### What to produce
Please return the listing exactly, line for line.

▼

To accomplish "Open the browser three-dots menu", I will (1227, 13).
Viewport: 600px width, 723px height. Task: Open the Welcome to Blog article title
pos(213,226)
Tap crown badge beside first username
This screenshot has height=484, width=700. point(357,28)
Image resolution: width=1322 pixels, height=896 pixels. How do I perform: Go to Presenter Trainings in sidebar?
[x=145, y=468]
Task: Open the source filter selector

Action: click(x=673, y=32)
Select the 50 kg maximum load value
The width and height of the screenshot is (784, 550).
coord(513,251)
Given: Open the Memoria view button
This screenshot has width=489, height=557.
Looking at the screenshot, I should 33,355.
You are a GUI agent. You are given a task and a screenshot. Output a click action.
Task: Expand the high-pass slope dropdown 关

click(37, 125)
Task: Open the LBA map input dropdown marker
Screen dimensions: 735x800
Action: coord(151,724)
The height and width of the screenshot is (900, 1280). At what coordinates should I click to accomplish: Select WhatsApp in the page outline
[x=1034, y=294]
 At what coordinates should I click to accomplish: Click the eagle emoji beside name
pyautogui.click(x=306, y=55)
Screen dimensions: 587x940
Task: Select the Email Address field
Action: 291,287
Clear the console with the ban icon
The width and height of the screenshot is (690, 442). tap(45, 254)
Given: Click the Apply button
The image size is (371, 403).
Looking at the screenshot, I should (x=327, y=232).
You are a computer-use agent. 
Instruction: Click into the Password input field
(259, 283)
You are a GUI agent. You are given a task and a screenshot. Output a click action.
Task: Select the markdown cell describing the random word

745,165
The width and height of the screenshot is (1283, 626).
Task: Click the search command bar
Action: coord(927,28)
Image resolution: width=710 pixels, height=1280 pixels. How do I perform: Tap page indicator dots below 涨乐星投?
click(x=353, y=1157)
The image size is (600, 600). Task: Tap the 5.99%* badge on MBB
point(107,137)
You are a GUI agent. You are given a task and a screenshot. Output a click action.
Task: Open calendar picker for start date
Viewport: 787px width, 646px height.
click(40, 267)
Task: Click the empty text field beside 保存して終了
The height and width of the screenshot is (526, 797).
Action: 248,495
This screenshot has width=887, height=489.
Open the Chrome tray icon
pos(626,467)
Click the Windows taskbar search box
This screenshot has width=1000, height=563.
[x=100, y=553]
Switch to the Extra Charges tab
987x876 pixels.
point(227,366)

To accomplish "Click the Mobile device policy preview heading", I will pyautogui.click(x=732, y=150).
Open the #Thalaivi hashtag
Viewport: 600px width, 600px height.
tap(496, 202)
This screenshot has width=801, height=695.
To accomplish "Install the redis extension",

▲

### Response area
To accomplish "Open the browser three-dots menu", I will (1227, 13).
Viewport: 600px width, 723px height. Task: Open the Welcome to Blog article title
pos(213,226)
Tap crown badge beside first username
This screenshot has height=484, width=700. point(357,28)
Image resolution: width=1322 pixels, height=896 pixels. How do I perform: Go to Presenter Trainings in sidebar?
[x=145, y=468]
Task: Open the source filter selector

Action: click(x=673, y=32)
Select the 50 kg maximum load value
The width and height of the screenshot is (784, 550).
coord(513,251)
Given: Open the Memoria view button
This screenshot has width=489, height=557.
Looking at the screenshot, I should 33,355.
You are a GUI agent. You are given a task and a screenshot. Output a click action.
Task: Expand the high-pass slope dropdown 关

click(37, 125)
Task: Open the LBA map input dropdown marker
Screen dimensions: 735x800
Action: coord(151,724)
The height and width of the screenshot is (900, 1280). At what coordinates should I click to accomplish: Select WhatsApp in the page outline
[x=1034, y=294]
 At what coordinates should I click to accomplish: Click the eagle emoji beside name
pyautogui.click(x=306, y=55)
Screen dimensions: 587x940
Task: Select the Email Address field
Action: 291,287
Clear the console with the ban icon
The width and height of the screenshot is (690, 442). tap(45, 254)
Given: Click the Apply button
The image size is (371, 403).
Looking at the screenshot, I should (x=327, y=232).
You are a computer-use agent. 
Instruction: Click into the Password input field
(259, 283)
You are a GUI agent. You are given a task and a screenshot. Output a click action.
Task: Select the markdown cell describing the random word

745,165
The width and height of the screenshot is (1283, 626).
Task: Click the search command bar
Action: coord(927,28)
Image resolution: width=710 pixels, height=1280 pixels. How do I perform: Tap page indicator dots below 涨乐星投?
click(x=353, y=1157)
The image size is (600, 600). Task: Tap the 5.99%* badge on MBB
point(107,137)
You are a GUI agent. You are given a task and a screenshot. Output a click action.
Task: Open calendar picker for start date
Viewport: 787px width, 646px height.
click(40, 267)
Task: Click the empty text field beside 保存して終了
The height and width of the screenshot is (526, 797).
Action: 248,495
This screenshot has width=887, height=489.
Open the Chrome tray icon
pos(626,467)
Click the Windows taskbar search box
This screenshot has width=1000, height=563.
[x=100, y=553]
Switch to the Extra Charges tab
987x876 pixels.
point(227,366)

To accomplish "Click the Mobile device policy preview heading", I will pyautogui.click(x=732, y=150).
Open the #Thalaivi hashtag
Viewport: 600px width, 600px height.
tap(496, 202)
This screenshot has width=801, height=695.
To accomplish "Install the redis extension",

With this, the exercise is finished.